Gus Irfan mengatakan pihaknya telah berkoordinasi untuk mengaktifkan Bandara Dhoho sebagai alternatif embarkasi haji karena dinilai memiliki kapasitas yang memadai.
"Tadi pagi saya dan tim sudah berkoordinasi untuk mencoba mengaktifkan Bandara Dhoho di Kediri. Bandara itu cukup dan sangat layak untuk penerbangan haji, terutama pesawat-pesawat besar," kata Gus Irfan di Asrama Haji Surabaya, seperti dilansir Antara, Rabu, Rabu, 1 Juli 2026.
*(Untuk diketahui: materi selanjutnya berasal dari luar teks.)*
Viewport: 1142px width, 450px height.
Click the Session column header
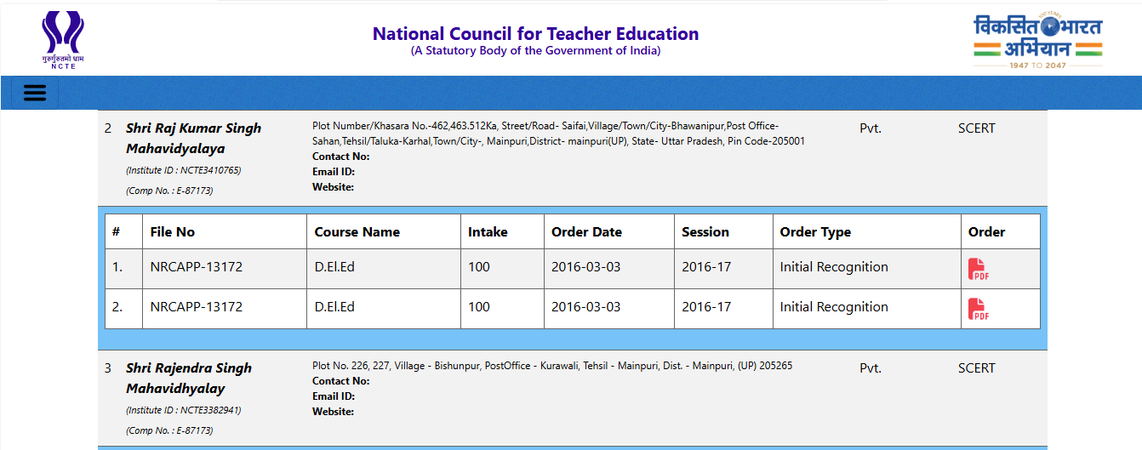tap(705, 232)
Ia menjelaskan pemanfaatan Bandara Dhoho diharapkan dapat mengurangi beban operasional Asrama Haji Surabaya serta kepadatan di Bandara Internasional Juanda yang selama ini menjadi embarkasi utama jemaah haji asal Jawa Timur.
Menurut Gus Irfan, Jawa Timur pada musim haji 2026 memberangkatkan 116 kelompok terbang, sehingga aktivitas di Asrama Haji Surabaya berlangsung hampir tanpa henti selama proses pemberangkatan dan pemulangan jemaah.
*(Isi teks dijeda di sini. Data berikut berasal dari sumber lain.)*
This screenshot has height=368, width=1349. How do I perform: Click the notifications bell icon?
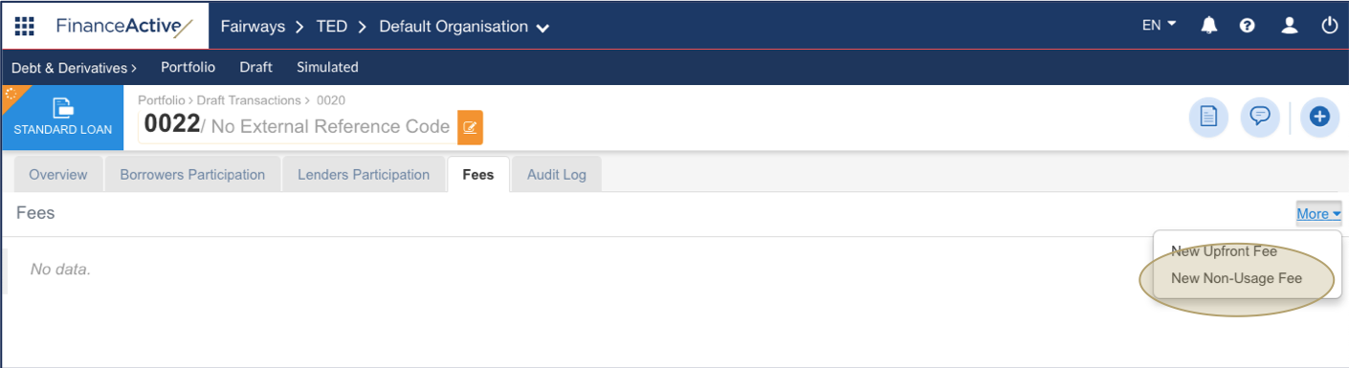1209,26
Tingginya intensitas pelayanan tersebut bahkan berdampak pada kondisi petugas. Kepala UPT Asrama Haji Surabaya sempat menjalani perawatan di rumah sakit akibat padatnya aktivitas selama operasional haji.
"Insyaallah nanti kita akan kurangi sebagian untuk diarahkan ke Bandara Dhoho di Kediri," ujarnya.

Kepulangan jemaah haji melalui Bandara Internasional Soekarno-Hatta, Tangerang. Metrotvnews.com/ Hendrik Simorangkir
Selain mengkaji pemanfaatan Bandara Dhoho, Kementerian Haji dan Umrah juga membentuk satuan tugas bersama kepolisian dan imigrasi untuk mencegah praktik haji nonprosedural.
Irfan menambahkan operasional haji 2026 secara nasional telah ditutup dan seluruh jajaran Kementerian Haji dan Umrah mulai mempersiapkan penyelenggaraan ibadah haji 2027.
Berbagai evaluasi akan dilakukan, termasuk penataan embarkasi dan peningkatan kualitas pelayanan agar penyelenggaraan ibadah haji tahun depan semakin baik.